Tape Op Gear Review: Monitor ST, SR, DAC-ST & A.S.S.

Before you read F. Reid Shippen’s review below, let me first explain to you why I chose a Monitor ST/SR system for the client theatre at The Station, a NYC-based video production facility that I co-own. One of my initial experiences with Dangerous Music was during my first year as Gear Reviews Editor. Way back in 2003, Grammy-winning, Platinum-selling producer/engineer Joe Chiccarelli (Tape Op #14) reviewed the Dangerous 2-BUS (#35), the product that really opened the doors to the in-the-box digital versus analog-summing debate. Joe detailed the differences he heard in his mixes summed within Pro Tools HD and externally through a 2-BUS, an SSL 9000J desk, and a Neve 8066 console. If you have the back-issue, the article is definitely worth re-reading for statements like, “I could almost tell the exact thickness of the pick that was used on the acoustic guitar.” Since Joe’s review, Tape Op has published reviews of other analog gear from Dangerous Music (#34, #40, #53, #54, #60, #61), and renowned mastering engineers like Mike Wells and Dave McNair have expounded publicly on the D/A circuit that Dangerous employs throughout its line. (According to Mike, “the integrated DAC in the Dangerous Monitor has become the tool I bench other DACs against. It has superior imaging, with no added color to distract me, and it lets me get to work right away.” And Dave thinks that “it sounds every bit as good as a Prism, DCS, Lavry, or anything else. It’s as good as any seven or eight-thousand-dollar DAC.”) Moreover, mastering engineer Emily Lazar, owner of The Lodge, a sister facility to The Station, has a monitoring console designed by Chris Muth of Dangerous, and she relies on a Dangerous S&M (#54) for most sessions.
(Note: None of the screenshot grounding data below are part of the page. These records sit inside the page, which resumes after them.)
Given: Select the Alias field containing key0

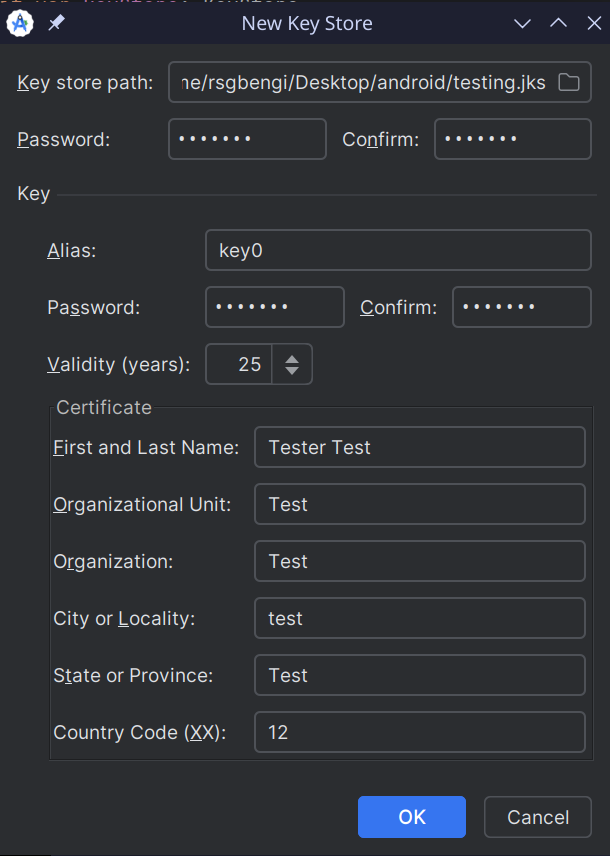Looking at the screenshot, I should click(x=398, y=250).
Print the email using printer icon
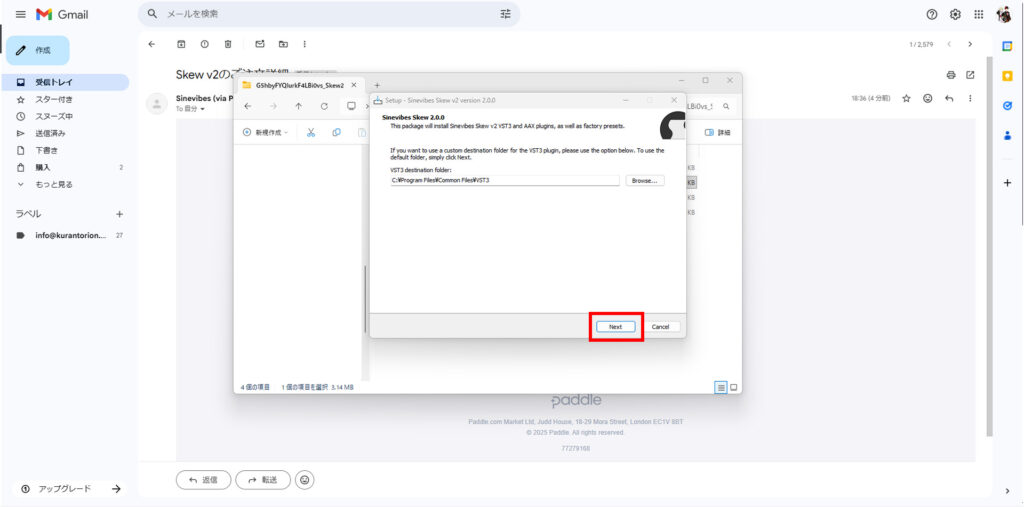The height and width of the screenshot is (507, 1024). pos(950,75)
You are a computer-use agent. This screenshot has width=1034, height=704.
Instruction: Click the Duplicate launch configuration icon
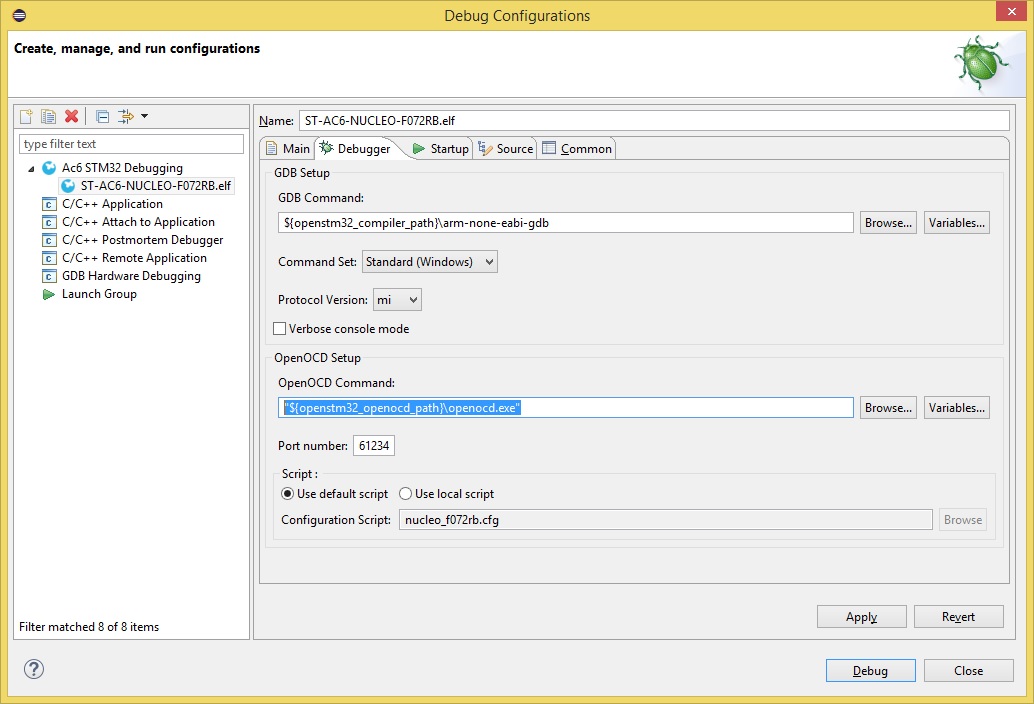point(48,117)
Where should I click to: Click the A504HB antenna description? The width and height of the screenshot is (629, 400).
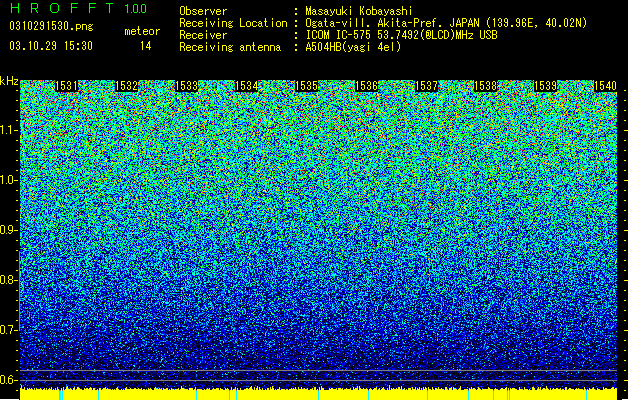(353, 47)

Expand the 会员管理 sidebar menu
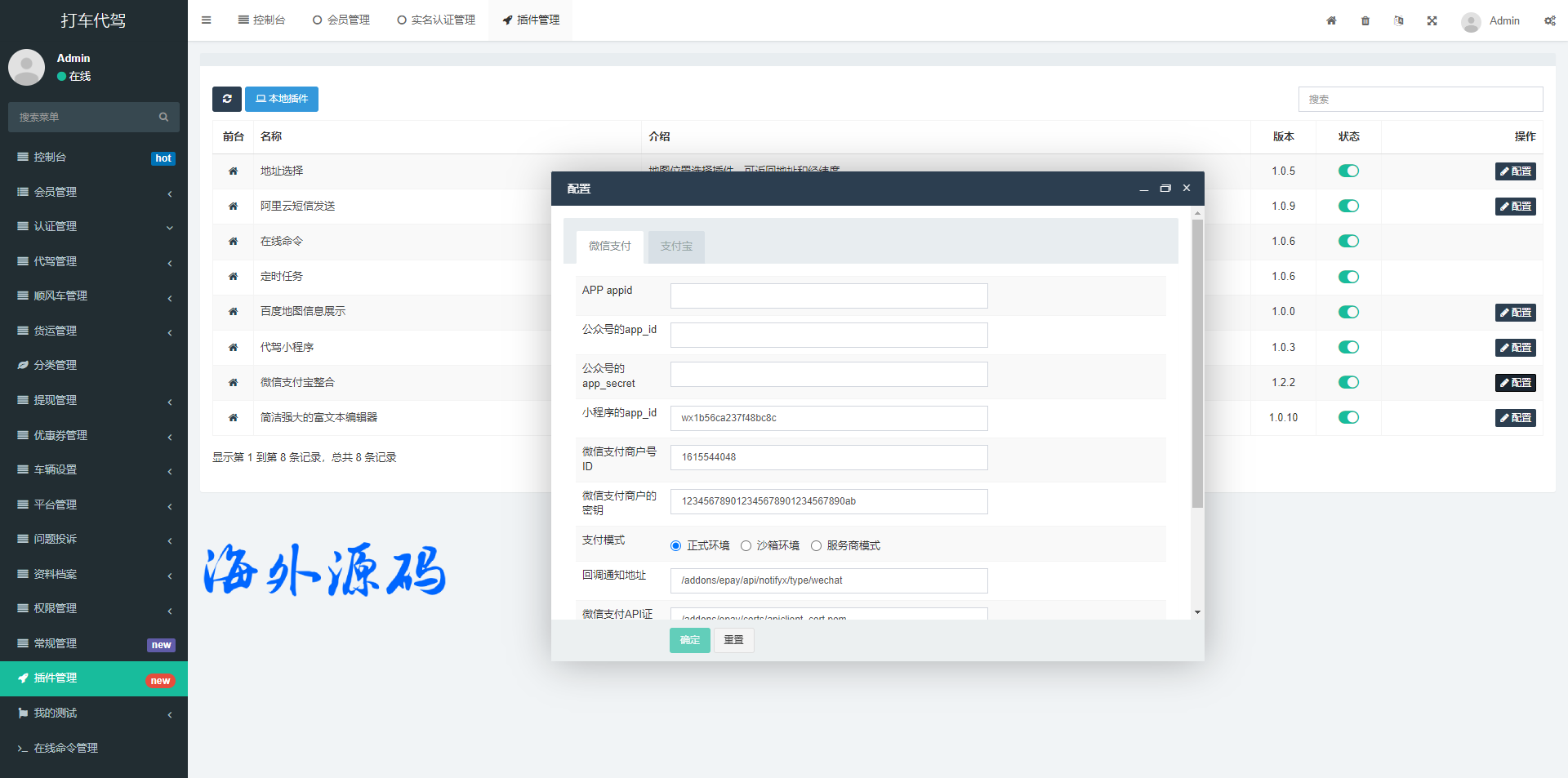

Long story short, I ended up purchasing a Dangerous Monitor ST/SR for the theatre. The ST is the remote-control and rack-unit combination that LC reviewed previously (Tape Op #60), and the SR is an optional 1RU-height expander that adds the necessary analog I/O for listening in surround. (The DAC-SR, which I haven’t purchased yet, handles digital-analog I/O and switching -even switching video via the Uniswitch ASS module is an option, and I’ll write about it after we install one at The Station.) The well-written manual gives very practical advice on setting up a multi-channel listening environment, and there are even sections discussing balanced versus unbalanced connections and proper grounding methods -very useful, considering that many buyers will be using the Monitor ST/SR with both pro and consumer audio sources. On the other hand, I do wish that the manual covered the topic of 5.1 in a more technical manner, especially in regards to the LFE channel, subwoofer outputs, and bass management. But then again, it shouldn’t be the responsibility of the gear manufacturers to educate us on what really constitutes a correctly configured surround setup -if such a beast even exists. To Dangerous Music’s credit, there are weblinks in the ST/SR manual to AES and Recording Academy documents that take stabs at defining technical standards for surround. Also, though the remote control and onboard talkback mic is fine, I’m still at odds with the placement of the external TB mic input and the remote TB switch on the ST -the former is on the front panel while the latter is in the rear; this makes for wonky wiring. Moreover, the remote TB switch doesn’t dim the monitors -though this action can be modded at their factory.

At The Station, we have the theatre’s ST/SR configured for the many primary uses of the room -editing video, mixing audio, watching Blu-ray, and giving presentations from a laptop -with amps and speakers sourced from Blue Sky (Tape Op #62). The extensive I/O on the rear of the SR is via DB25 connectors (wired to the TASCAM standard), which I prefer for cost, convenience, and ubiquity. Trim pots accessible through holes in the front panel of the SR facilitate careful tweaking of speaker level. A programming mode accessible from the ST’s remote lets you make adjustments to configuration, including relative I/O levels to match various sources and speakers. The buttons on the remote are LED backlit -different colors of backlighting refer to different functions and tasks -and the momentary buttons become latching if you touch them quickly as opposed to holding them down.. It doesn’t take long to grasp the color and moment/toggle “language” of the buttons, and it’s very intuitive once you start using the remote.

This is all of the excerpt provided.